(Stored data)
────

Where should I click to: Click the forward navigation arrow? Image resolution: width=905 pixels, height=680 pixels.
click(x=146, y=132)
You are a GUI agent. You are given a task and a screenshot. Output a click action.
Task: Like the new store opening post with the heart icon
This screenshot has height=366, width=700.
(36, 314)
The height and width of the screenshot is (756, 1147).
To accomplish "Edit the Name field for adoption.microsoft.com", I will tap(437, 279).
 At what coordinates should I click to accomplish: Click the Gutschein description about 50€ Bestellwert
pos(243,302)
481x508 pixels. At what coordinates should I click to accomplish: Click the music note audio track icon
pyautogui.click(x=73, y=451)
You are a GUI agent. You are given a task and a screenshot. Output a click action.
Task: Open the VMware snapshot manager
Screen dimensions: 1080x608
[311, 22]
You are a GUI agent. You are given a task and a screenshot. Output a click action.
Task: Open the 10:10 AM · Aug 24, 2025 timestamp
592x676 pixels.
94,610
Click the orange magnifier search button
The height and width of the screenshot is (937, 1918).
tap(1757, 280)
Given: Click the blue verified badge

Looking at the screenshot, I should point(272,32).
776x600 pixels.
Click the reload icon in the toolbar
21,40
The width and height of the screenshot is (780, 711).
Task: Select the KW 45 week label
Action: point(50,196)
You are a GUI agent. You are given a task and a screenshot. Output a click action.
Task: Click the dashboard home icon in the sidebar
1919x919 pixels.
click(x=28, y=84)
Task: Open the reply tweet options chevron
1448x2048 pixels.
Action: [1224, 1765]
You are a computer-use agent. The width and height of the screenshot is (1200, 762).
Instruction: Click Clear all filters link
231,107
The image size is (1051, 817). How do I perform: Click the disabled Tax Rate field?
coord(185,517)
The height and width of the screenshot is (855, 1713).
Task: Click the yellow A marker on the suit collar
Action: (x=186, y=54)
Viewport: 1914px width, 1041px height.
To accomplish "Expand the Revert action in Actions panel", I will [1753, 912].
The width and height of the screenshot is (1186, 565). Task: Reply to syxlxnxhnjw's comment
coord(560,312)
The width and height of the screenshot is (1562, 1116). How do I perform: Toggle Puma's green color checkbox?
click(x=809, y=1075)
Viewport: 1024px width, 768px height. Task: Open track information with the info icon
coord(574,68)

────

Work request » All the entries should be written out again precisely.

Finished task »
Where should I click to: Click the forward navigation arrow? Image resolution: width=905 pixels, height=680 pixels.
click(x=146, y=132)
You are a GUI agent. You are given a task and a screenshot. Output a click action.
Task: Like the new store opening post with the heart icon
This screenshot has height=366, width=700.
(36, 314)
The height and width of the screenshot is (756, 1147).
To accomplish "Edit the Name field for adoption.microsoft.com", I will tap(437, 279).
 At what coordinates should I click to accomplish: Click the Gutschein description about 50€ Bestellwert
pos(243,302)
481x508 pixels. At what coordinates should I click to accomplish: Click the music note audio track icon
pyautogui.click(x=73, y=451)
You are a GUI agent. You are given a task and a screenshot. Output a click action.
Task: Open the VMware snapshot manager
Screen dimensions: 1080x608
[311, 22]
You are a GUI agent. You are given a task and a screenshot. Output a click action.
Task: Open the 10:10 AM · Aug 24, 2025 timestamp
592x676 pixels.
94,610
Click the orange magnifier search button
The height and width of the screenshot is (937, 1918).
tap(1757, 280)
Given: Click the blue verified badge

Looking at the screenshot, I should point(272,32).
776x600 pixels.
Click the reload icon in the toolbar
21,40
The width and height of the screenshot is (780, 711).
Task: Select the KW 45 week label
Action: point(50,196)
You are a GUI agent. You are given a task and a screenshot. Output a click action.
Task: Click the dashboard home icon in the sidebar
1919x919 pixels.
click(x=28, y=84)
Task: Open the reply tweet options chevron
1448x2048 pixels.
Action: [1224, 1765]
You are a computer-use agent. The width and height of the screenshot is (1200, 762).
Instruction: Click Clear all filters link
231,107
The image size is (1051, 817). How do I perform: Click the disabled Tax Rate field?
coord(185,517)
The height and width of the screenshot is (855, 1713).
Task: Click the yellow A marker on the suit collar
Action: (x=186, y=54)
Viewport: 1914px width, 1041px height.
To accomplish "Expand the Revert action in Actions panel", I will [1753, 912].
The width and height of the screenshot is (1186, 565). Task: Reply to syxlxnxhnjw's comment
coord(560,312)
The width and height of the screenshot is (1562, 1116). How do I perform: Toggle Puma's green color checkbox?
click(x=809, y=1075)
Viewport: 1024px width, 768px height. Task: Open track information with the info icon
coord(574,68)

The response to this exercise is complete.